They Cried to the Lord: The Form and Theology of Biblical Prayer, by Patrick D. Miller (Fortress). Though billed as a study of biblical prayer, this is the most helpful and comprehensive study of the Psalms we have that moves from critical data to acute theological sensibility. The book follows the defining categories of Hermann Gunkel’s genres but shows how these stylized modes of speech carry the rhetoric and substance of faith.

Theology of the Psalms, by Hans-Joachim Kraus (Augsburg Fortress). This book, along with Kraus’s two-volume commentary, Psalms 1–59 and Psalms 60–150 (Augsburg Fortress), constitute the culmination of the great German commentaries and the best summary of them. Kraus has a refined theological sense and carries his interpretation to the New Testament. A special feature of the book is his extended exposition of the Psalms most widely utilized in the New Testament.

“Psalms,” by J. Clinton McCann Jr. (in The New Interpreter’s Bible, vol. 4: 1 & 2 Maccabees, Introduction to Hebrew Poetry, Job, Psalms, Abingdon). Among the many fine commentaries on the Psalms, this one is the most perceptive and accessible. McCann has thought long and well on the Psalms, on the legacy of form criticism and on recent canonical proposals. His commentary moves regularly to theological insight that is reliable and compelling.

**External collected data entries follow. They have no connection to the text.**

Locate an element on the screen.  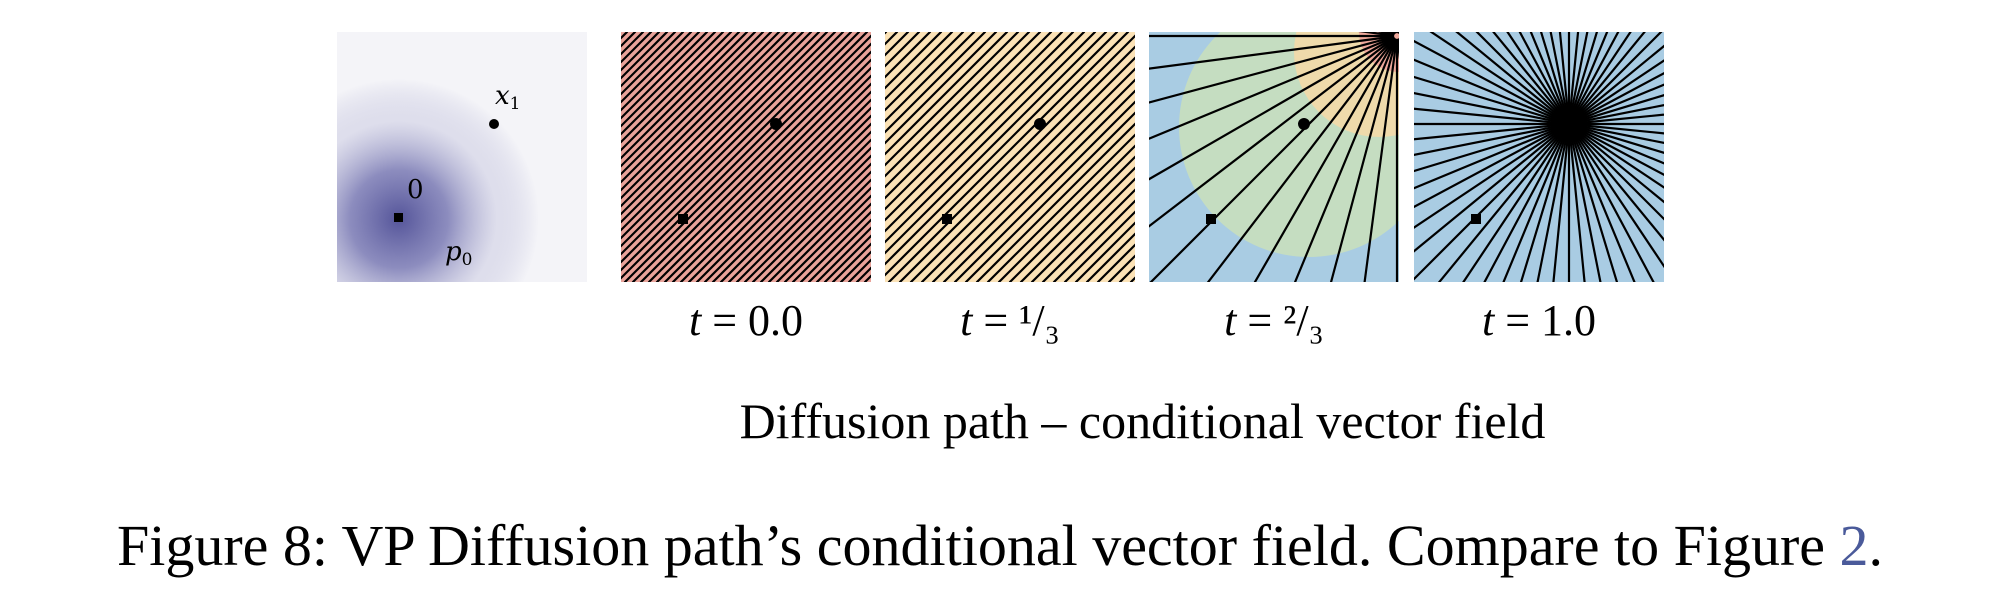
vector-field-panel-t1 is located at coordinates (1539, 157).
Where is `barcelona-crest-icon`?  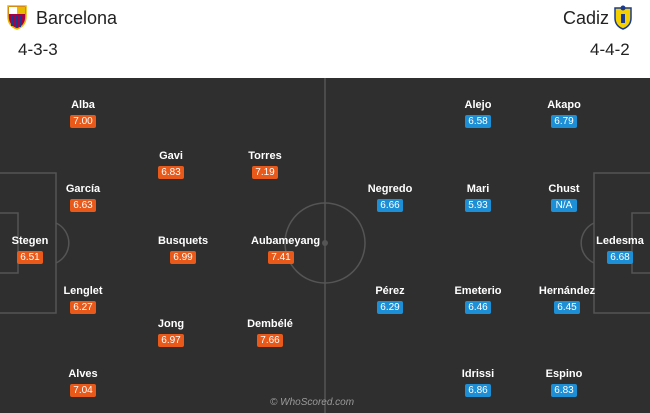 barcelona-crest-icon is located at coordinates (17, 18).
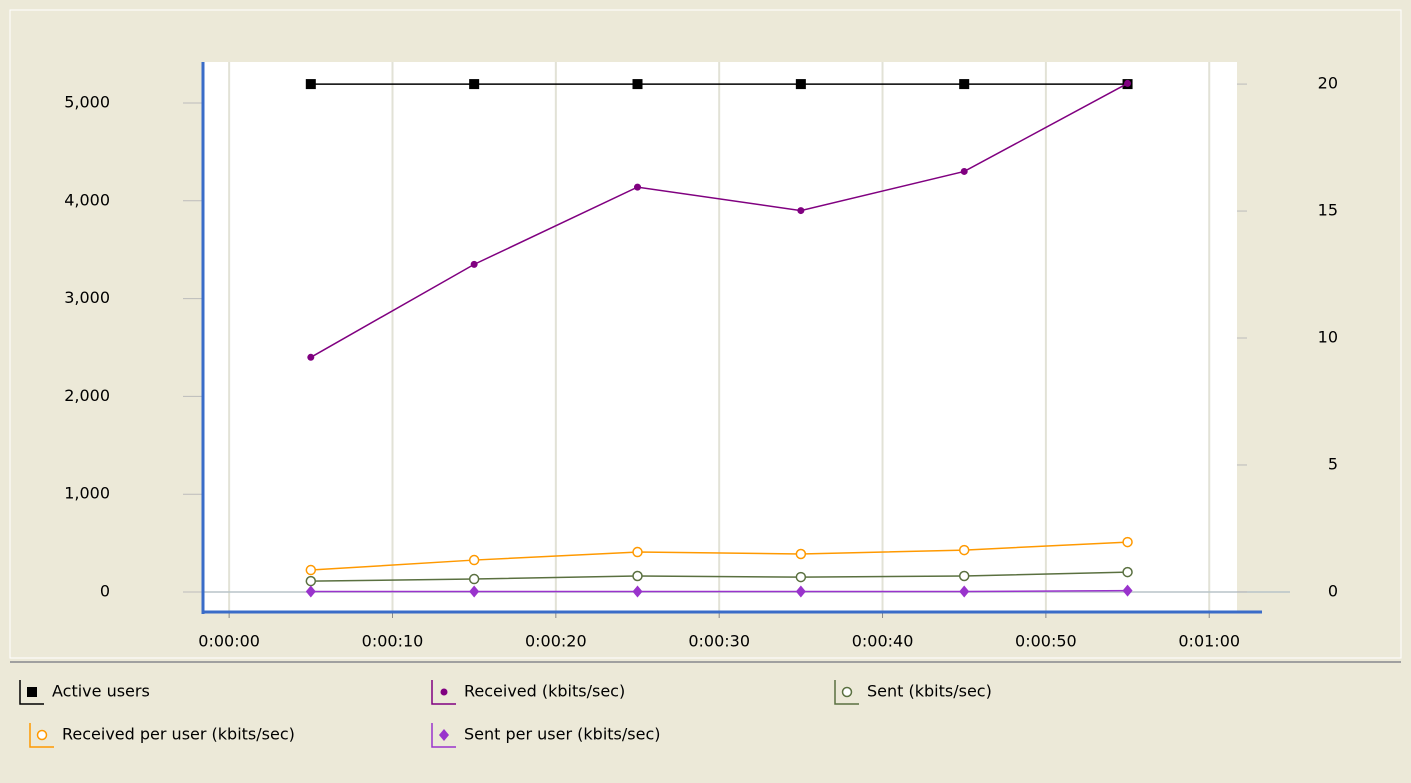 The height and width of the screenshot is (783, 1411). I want to click on x-tick-label: 0:00:10, so click(393, 642).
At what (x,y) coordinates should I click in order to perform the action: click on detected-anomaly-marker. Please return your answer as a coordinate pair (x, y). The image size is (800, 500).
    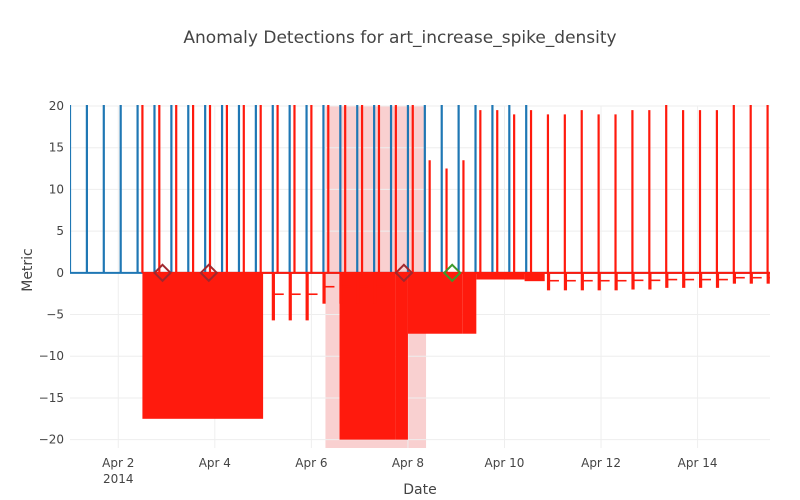
    Looking at the image, I should click on (452, 273).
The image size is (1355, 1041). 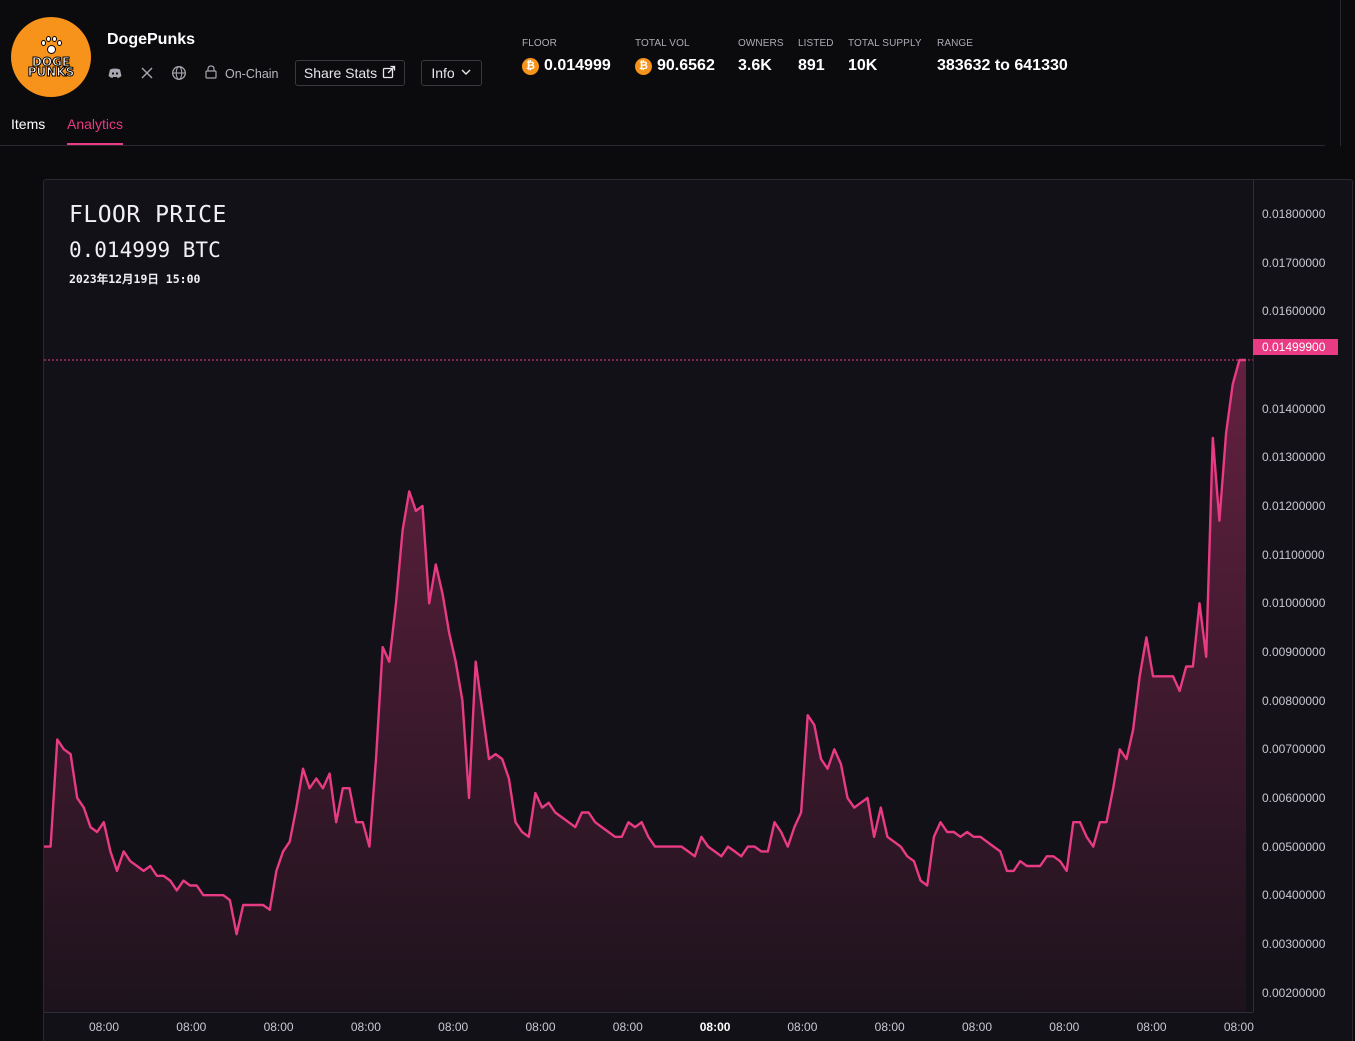 I want to click on collection-name: DogePunks, so click(x=152, y=40).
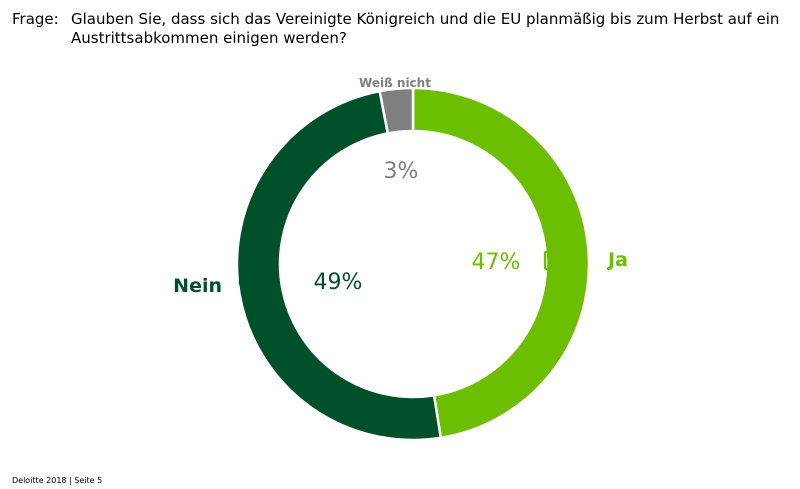  Describe the element at coordinates (395, 83) in the screenshot. I see `category-label-weiss-nicht: Weiß nicht` at that location.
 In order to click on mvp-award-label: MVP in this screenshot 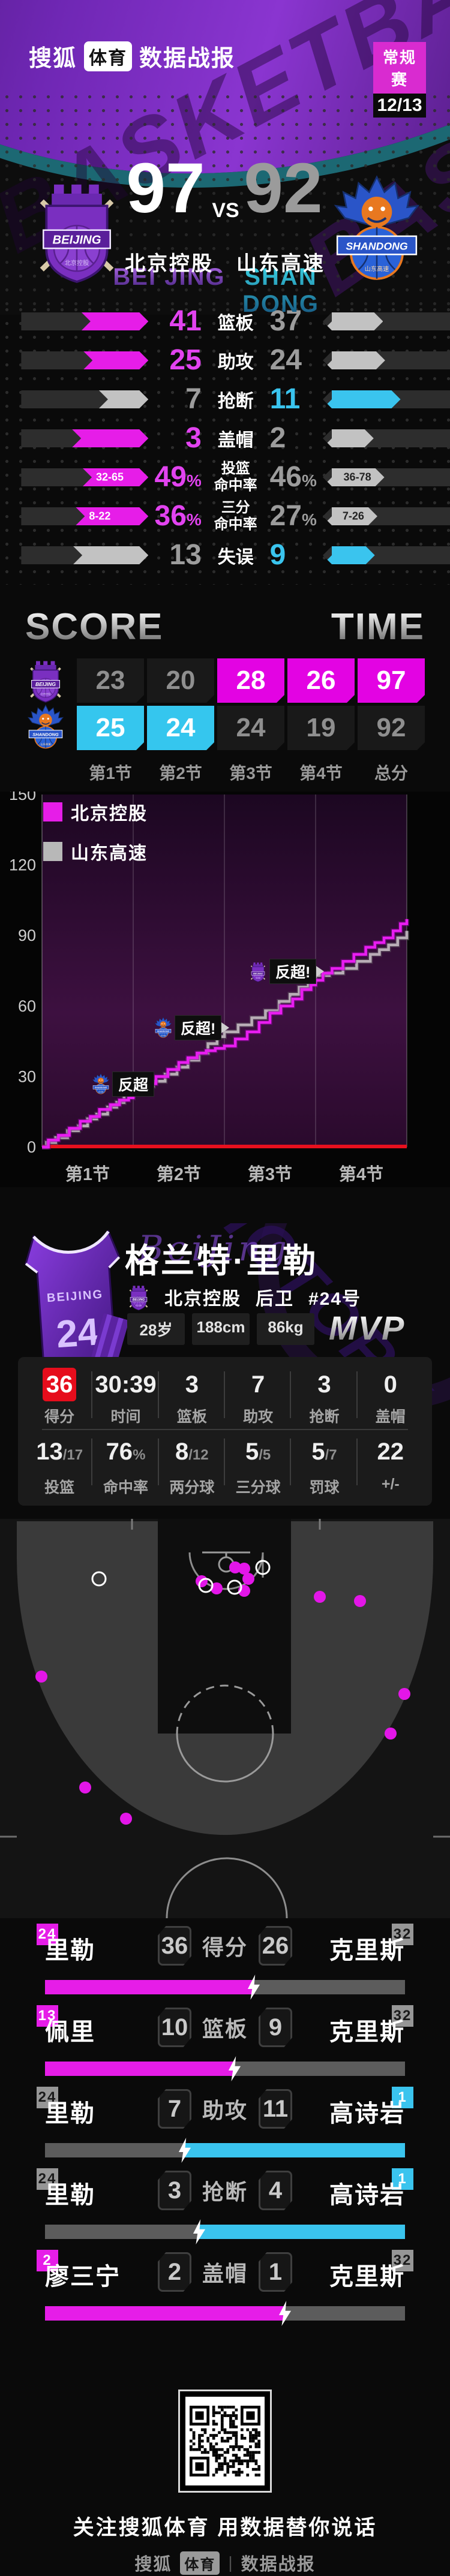, I will do `click(368, 1328)`.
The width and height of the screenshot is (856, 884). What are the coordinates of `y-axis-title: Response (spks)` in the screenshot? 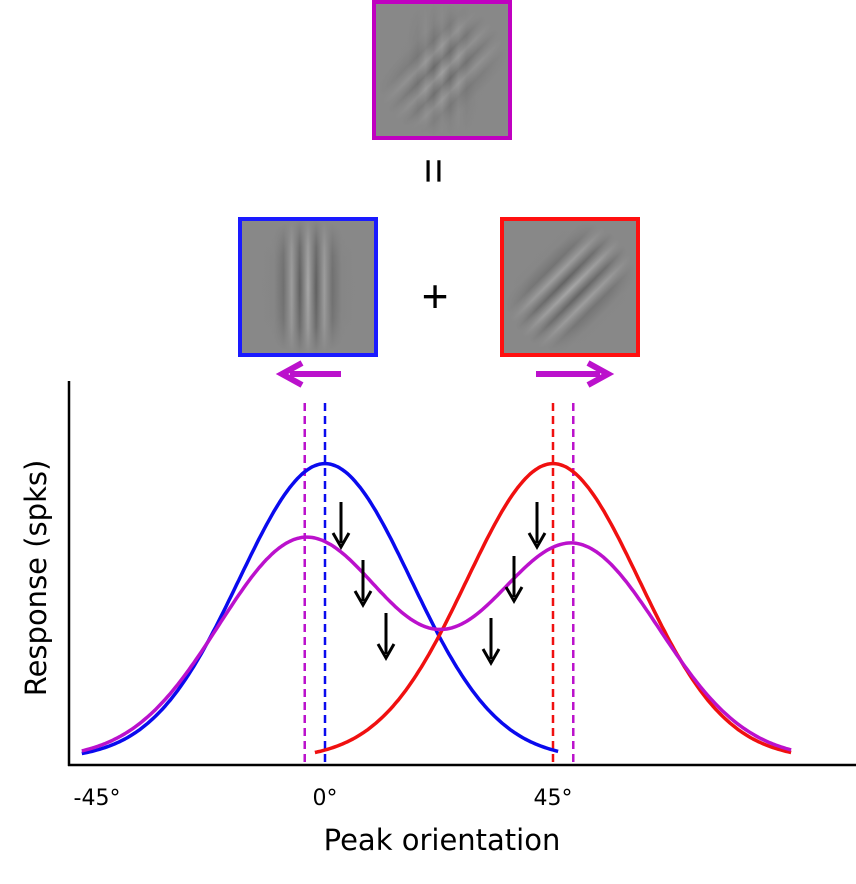 It's located at (36, 578).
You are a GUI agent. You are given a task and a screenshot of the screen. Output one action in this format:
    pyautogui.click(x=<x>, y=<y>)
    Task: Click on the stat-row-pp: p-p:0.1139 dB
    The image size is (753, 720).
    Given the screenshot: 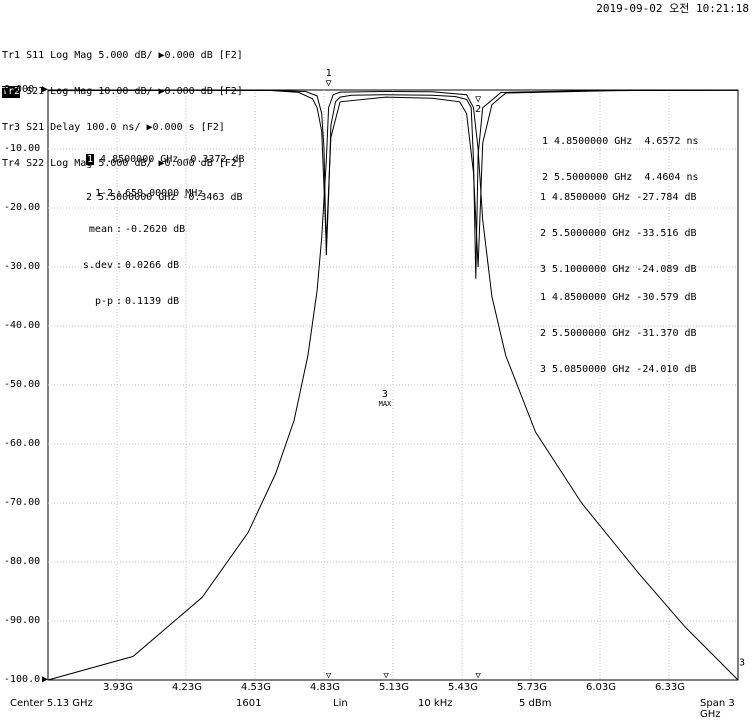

Praise and Lament in the Psalms, by Claus Westermann (Westminster John Knox). More than anyone else, Westermann is the true heir of Hermann Gunkel and has sharpened Gunkel’s genre analysis to show how the move “from plea to praise” is the master narrative through which the entire Psalter functions. Westermann wrote this book while he was being held as a prisoner of war by the Soviet Union in World War II; one can detect amid the rich critical work the pathos of one who personally relied on the theological claims of the poems. This book is the font of the enormous recent energy on the lament Psalms. Most of the recent studies of laments (including my own) are derivative from his work.

A God of Vengeance? Understanding the Psalms of Divine Wrath, by Erich Zenger (Westminster John Knox). Zenger frontally addresses the Psalms of imprecation and the cries for vengeance that permeate the Psalter—a motif that deeply vexes the faithful. Zenger shows the ways in which these cries are acts of hope that insist on justice from God. The book is an important, albeit brief, aid in taking such Psalms seriously from a theological standpoint.

Walter Brueggemann

Walter Brueggemann is the author of A Gospel of Hope and Interrupting Silence.